BigTux Shows Linux Scales To 64-Way
An anonymous reader writes "HP has been demonstrating a Superdome server running the Stream and HPL benchmarks, which shows that the standard 2.6 Linux kernel scales to 64 processors. Compiling the kernel didn't scale quite so well, but that was because it involves intermittent serial processing by a single processor. The article also notes that HP's customers are increasingly using Linux for enterprise applications, and getting more interested in using it on the desktop..."
The answers have to do with fine grained locking of kernel services, so that the number of resource contentions between processors can be mitigated through a diverse number of locks with the hope that diversifying locks will ensure that fewer will be likely to be held at a given time, or designing interfaces that don't require locking of kernel structures at all.

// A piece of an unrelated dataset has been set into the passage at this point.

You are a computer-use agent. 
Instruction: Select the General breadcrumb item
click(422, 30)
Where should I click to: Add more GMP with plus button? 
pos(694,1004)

At any rate, Amazon successfully powers their backend database with Linux/IA64 running on HP servers. YMMV, but if it's good for what most would consider the preminent online merchant, it's probably good enough for you too.
While FreeBSD is a great OS/kernel, it doesn't scale as well as Linux, end of story.
Huh? What smoke are you craking? Here is the comparison of MS's latest and greatest Windows 2003 server editions So, umm where is this double of what Linux supports? Plain vanilla Linux 2.6 can do 64-way no problem. Actually, SGI has had single image 128-way Linux system out for a while. They should have 256-way, single image Linux system out soon. That is more then MS can even touch. Maybe do some research before you just shoot off FUD.If Tyranny and Oppression come to this land,
it will be in the guise of fighting a foreign enemy. -James Madison
Looking at the literature, Linux and Unix in general seems to be designed to keep processes as lightweight as possible. OTOH, Windows processes are a little heavier and take longer to start up.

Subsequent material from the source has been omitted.